MATERIALS PROVIDED ::
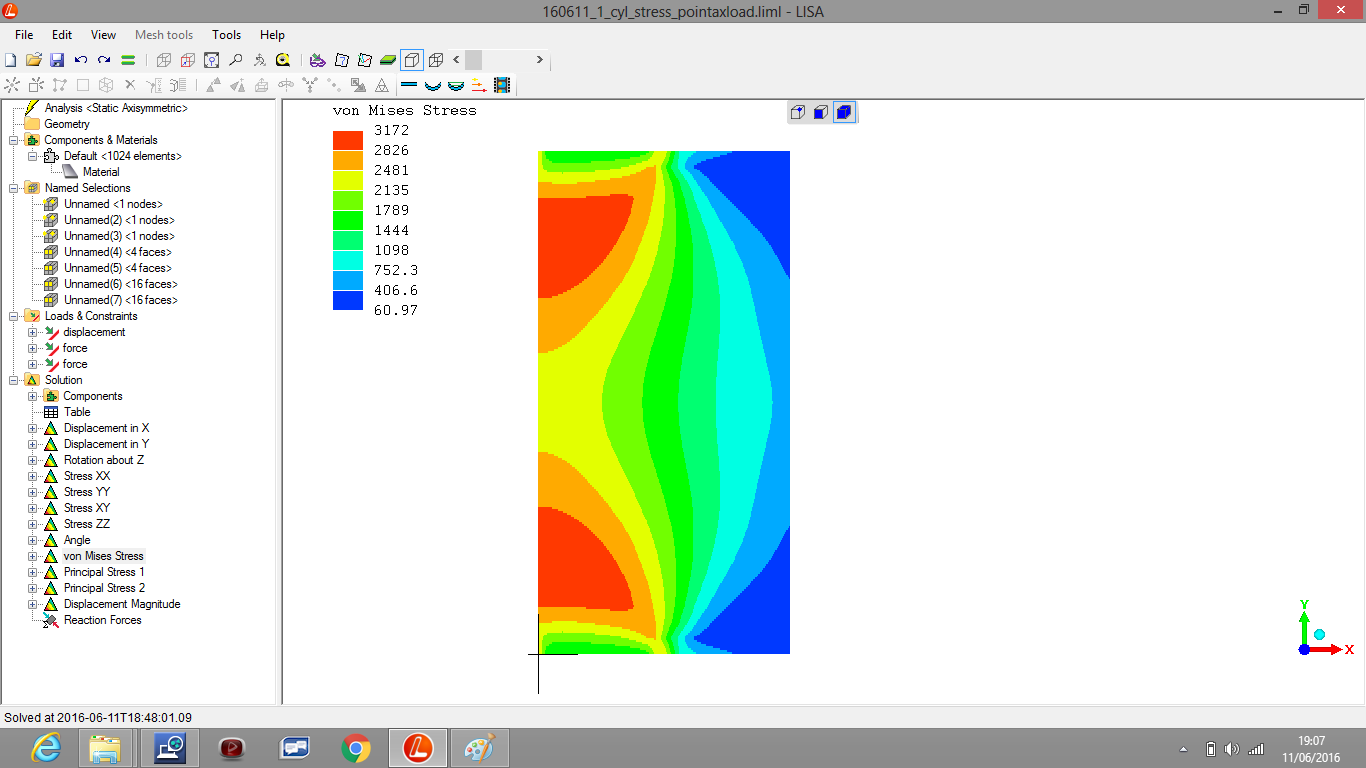The image size is (1366, 768).
Task: Click the Undo arrow icon
Action: [81, 60]
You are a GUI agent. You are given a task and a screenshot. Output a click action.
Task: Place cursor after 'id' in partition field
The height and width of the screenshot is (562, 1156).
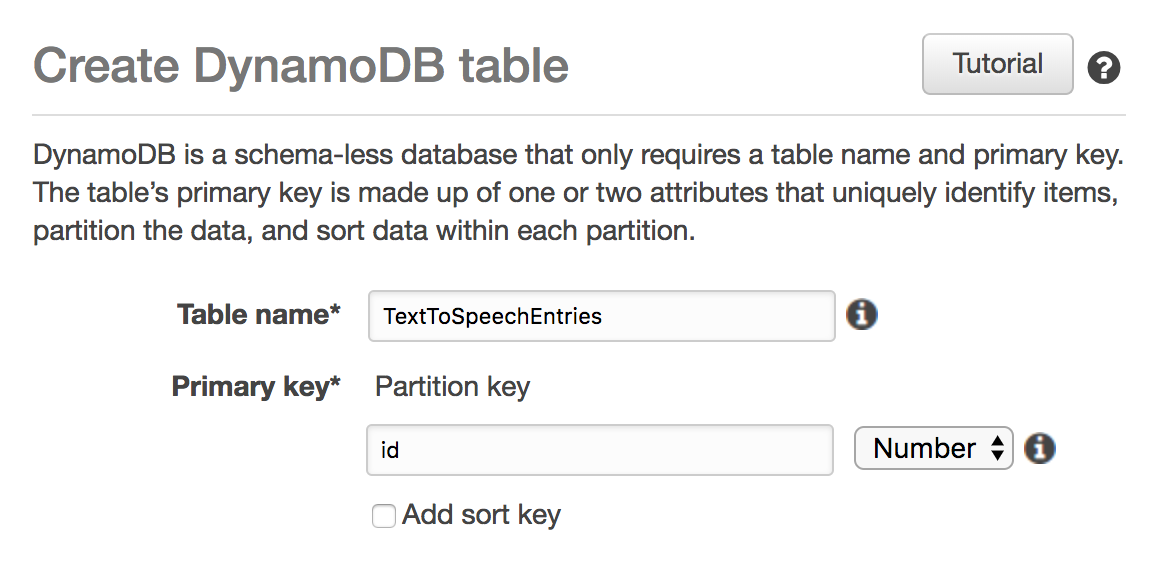pos(401,450)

TASK REQUIREMENTS ::
Only the lines from the one containing "The height and" through the end of the records above should be retyped, exactly as they stand, with any pictures left out.

SOLUTION FOR THIS PROBLEM ::
The height and width of the screenshot is (562, 1156).
pos(401,450)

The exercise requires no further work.